Title: A Shiny App Demonstrating a Query-Reference Mapping Algorithm for Single-Cell Data
Description: Azimuth uses an annotated reference dataset to automate the processing, analysis, and interpretation of a new single-cell RNA-seq or ATAC-seq experiment. Azimuth leverages a 'reference-based mapping' pipeline that inputs a counts matrix and performs normalization, visualization, cell annotation, and differential expression (biomarker discovery).
Authors: Andrew Butler [aut] , Charlotte Darby [aut] , Yuhan Hao [aut] , Austin Hartman [aut] , Paul Hoffman [aut, cre] , Jaison Jain [ctb] , Gesmira Molla [aut] , Rahul Satija [aut] , Satija Lab and Collaborators [fnd]
Maintainer: Paul Hoffman <[email protected]>
License: GPL-3 | file LICENSE
Version: 0.5.0
Built: 2024-11-12 06:35:53 UTC
Source: https://github.com/satijalab/azimuth

Help Index


Azimuth: A Shiny App Demonstrating a Query-Reference Mapping Algorithm for Single-Cell Data

Description

Azimuth uses an annotated reference dataset to automate the processing, analysis, and interpretation of a new single-cell RNA-seq or ATAC-seq experiment. Azimuth leverages a 'reference-based mapping' pipeline that inputs a counts matrix and performs normalization, visualization, cell annotation, and differential expression (biomarker discovery).

Package options

Azimuth uses the following options to control the behavior of the app. Users can provide these as named arguments to AzimuthApp through dots (...), specify these in the config file, or configure these with options.

App options

The following options control app behavior

Azimuth.app.default_adt

ADT to select by default in feature/violin plot

Azimuth.app.default_gene

Gene to select by default in feature/violin plot

Azimuth.app.default_metadata

Default metadata transferred from reference.

Azimuth.app.demodataset

Path to data file (in any Azimuth-supported format) to automatically load when the user clicks a button. The button is only available in the UI if this option is set

Azimuth.app.googlesheet

Google Sheet identifier (appropriate for use with googlesheets4:gs4_get) to write log records. Logging is only enabled if this and other google* options are set

Azimuth.app.googletoken

Path to directory containing Google Authentication token file. Logging is only enabled if this and other google* options are set

Azimuth.app.googletokenemail

Email address corresponding to the Google Authentication token file. Logging is only enabled if this and other google* options are set

Azimuth.app.max_cells

Maximum number of cells allowed to upload

Azimuth.app.metadata_notransfer

Metadata to annotate in reference but not transfer to query

Azimuth.app.mito

Regular expression pattern indicating mitochondrial features in query object

Azimuth.app.plotseed

Seed to shuffle colors for cell types

Azimuth.app.reference

URL or directory path to reference dataset; see LoadReference for more details

Azimuth.app.refuri

URL for publicly available reference dataset, used in the downloadable analysis script in case Azimuth.app.reference points to a directory

Azimuth.app.refdescriptor

Provide (as a string) the html to render the reference description on the welcome page

Azimuth.app.welcomebox

Provide (as a string) the code to render the box on the welcome page (quotes escaped). Example:

box(
  h3(\"Header\"),
  \"body text\",
  a(\"link\", href=\"www.satijalab.org\", target=\"_blank\"),
  width = 12
)
Azimuth.app.homologs

URL or path to file containing the human/mouse homolog table.

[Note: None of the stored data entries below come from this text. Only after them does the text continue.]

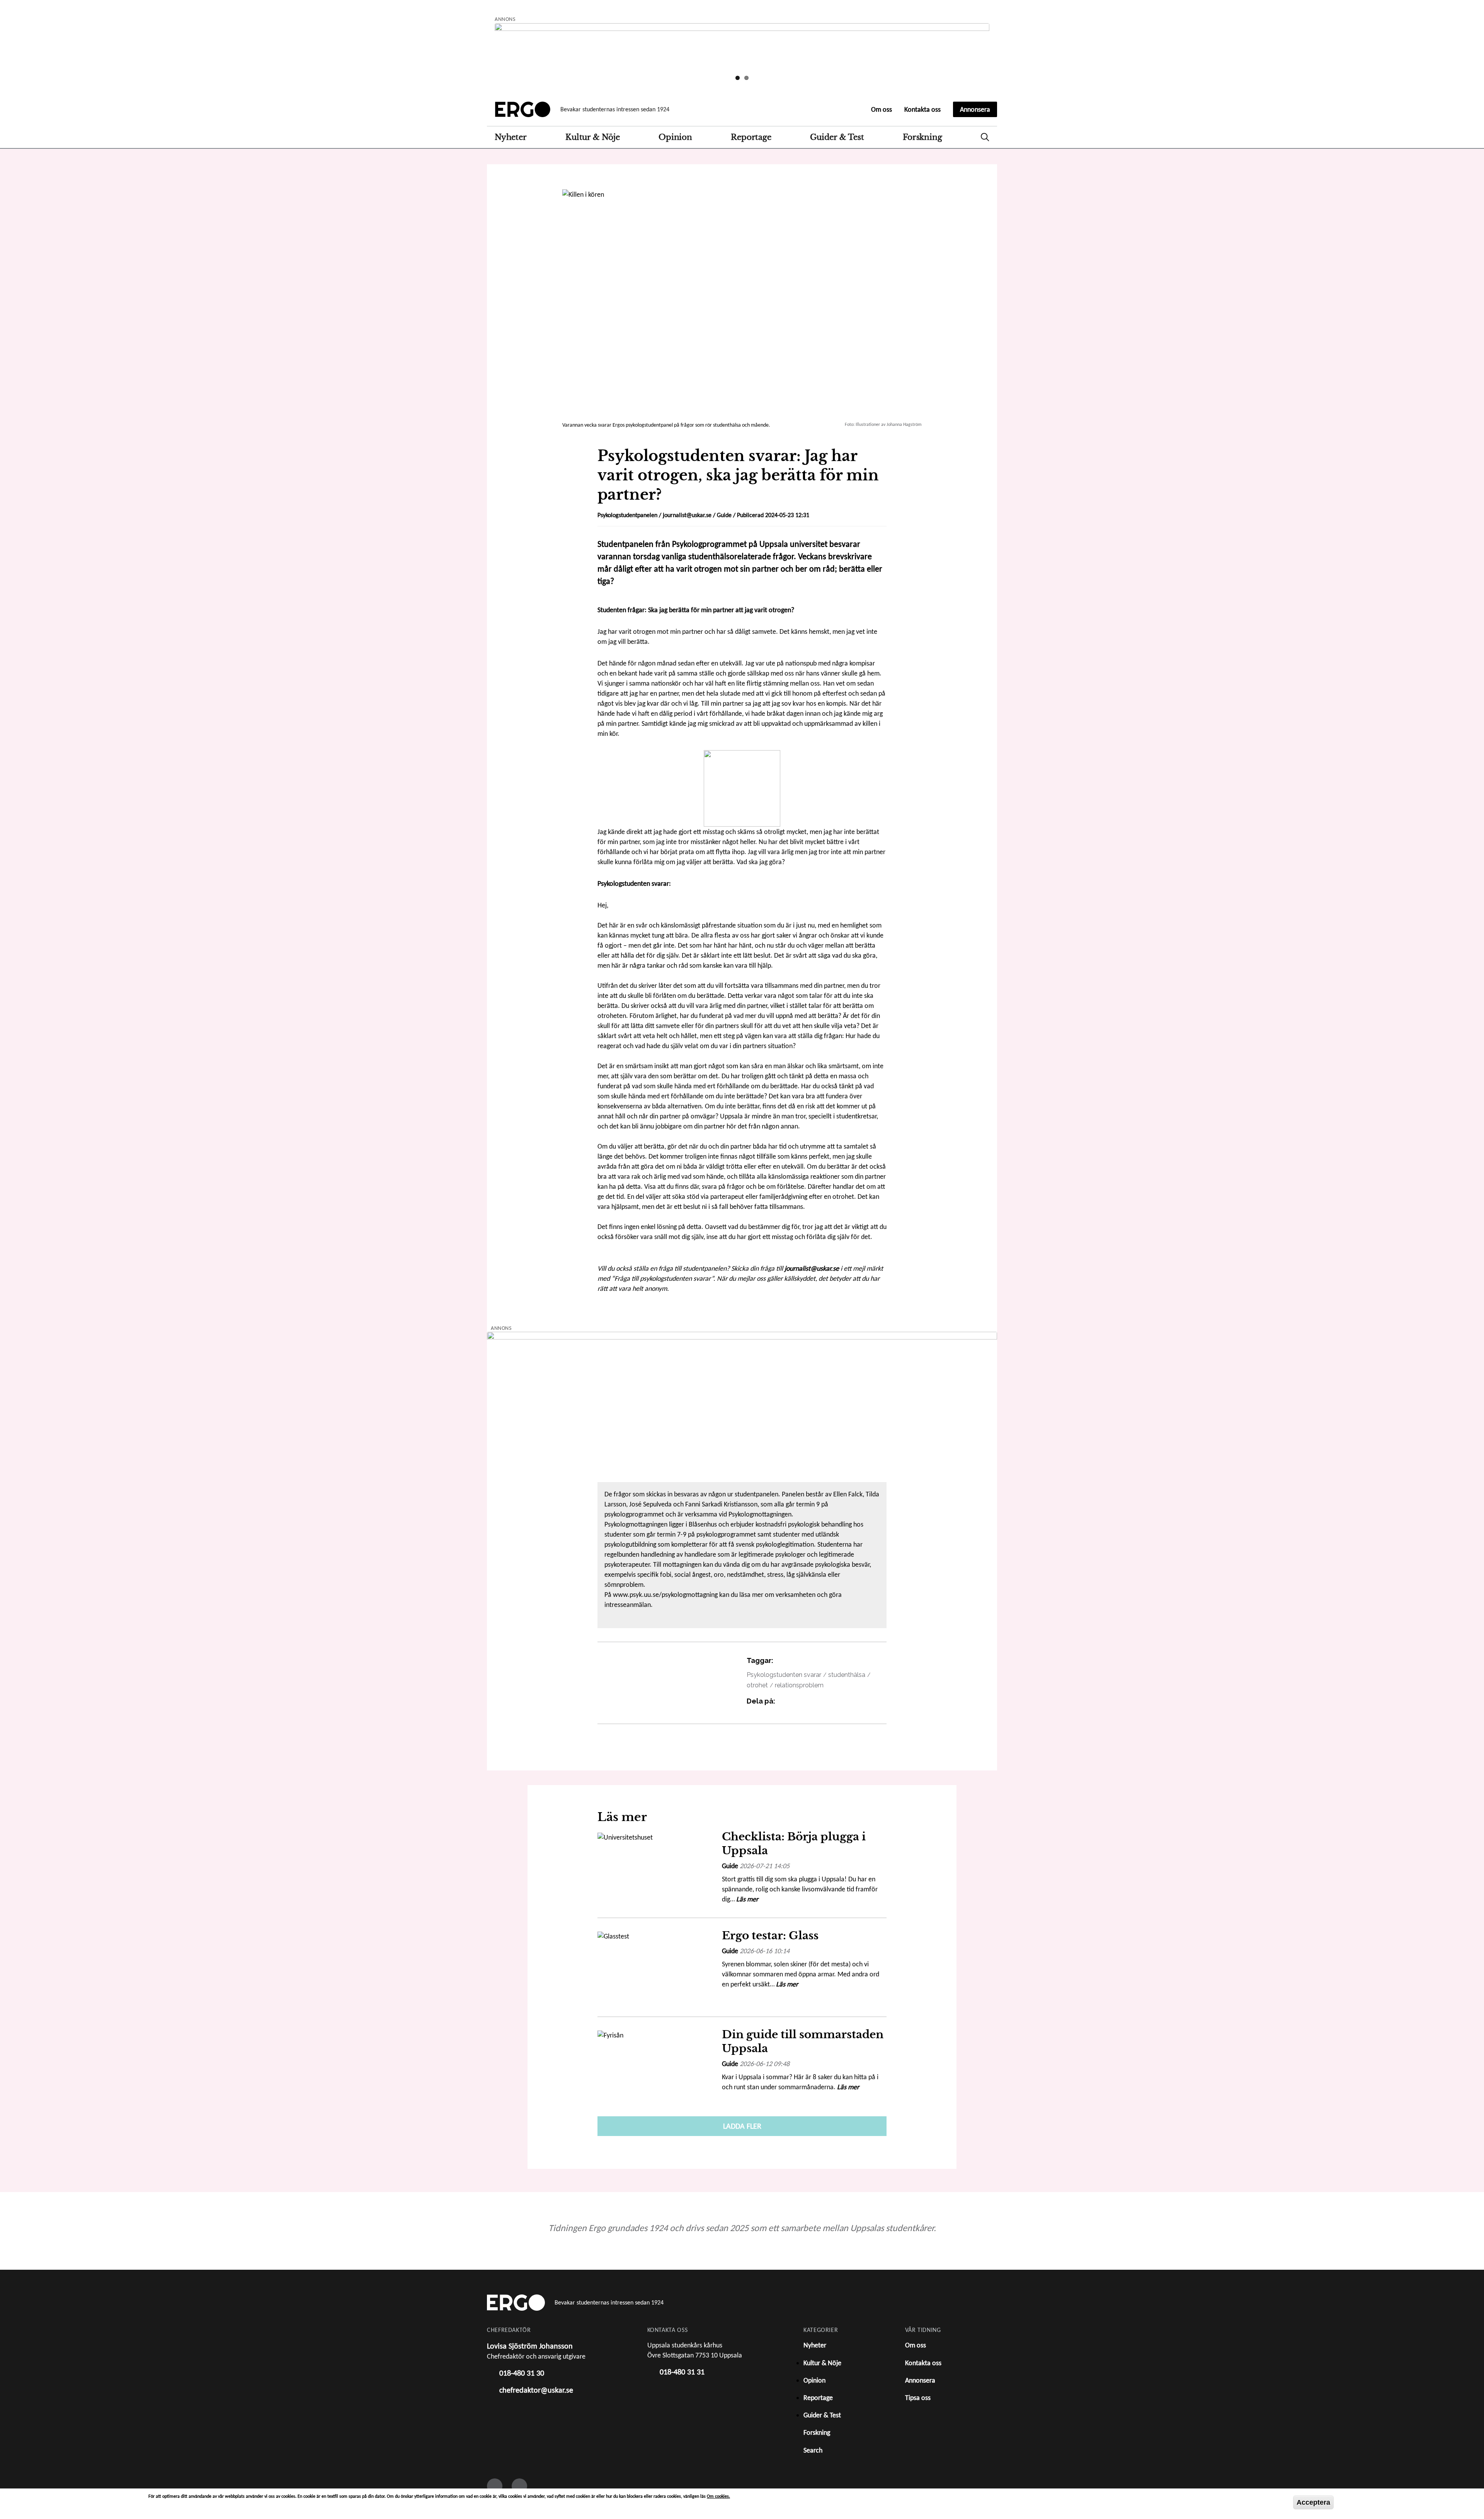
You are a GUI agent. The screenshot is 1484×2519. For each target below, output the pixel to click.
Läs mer (747, 1899)
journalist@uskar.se (687, 515)
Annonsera (975, 109)
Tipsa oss (918, 2397)
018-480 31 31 (682, 2371)
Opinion (675, 137)
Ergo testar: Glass (770, 1935)
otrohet (757, 1685)
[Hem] (523, 109)
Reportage (751, 137)
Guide (724, 515)
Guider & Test (837, 137)
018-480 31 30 (521, 2373)
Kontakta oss (922, 109)
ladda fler (742, 2126)
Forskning (922, 137)
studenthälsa (846, 1674)
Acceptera (1313, 2502)
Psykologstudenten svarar (784, 1674)
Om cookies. (718, 2496)
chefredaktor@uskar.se (536, 2390)
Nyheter (511, 137)
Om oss (881, 109)
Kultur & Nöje (592, 137)
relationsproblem (799, 1685)
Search (985, 137)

Azimuth.app.metatableheatmap

Display the meta.data table as a heatmap rather than in tabular form. defaults to FALSE.

Azimuth.app.overlayedreference

Display the mapped query on top of greyed out reference in the 'Cell Plots' tab. defaults to FALSE

Control options

These options control mapping and analysis behavior

Azimuth.map.ncells

Minimum number of cells required to accept uploaded file defaults to 100

Azimuth.map.ngenes

Minimum number of genes in common with reference to accept uploaded file; defaults to 250

Azimuth.map.nanchors

Minimum number of anchors that must be found to complete mapping. Defaults to 50

Azimuth.map.panchorscolors

Configure the valuebox on the main page corresponding to the values for failure, warning, success for fraction of unique query cells that participate in anchor pairs. Failure corresponds to [0:Azimuth.map.fracanchorscolors[1]), warning to [Azimuth.map.fracanchorscolors[1]:Azimuth.map.fracanchorscolors[2]), and success is >= Azimuth.map.fracanchorscolors[2]. Defaults to c(5, 15)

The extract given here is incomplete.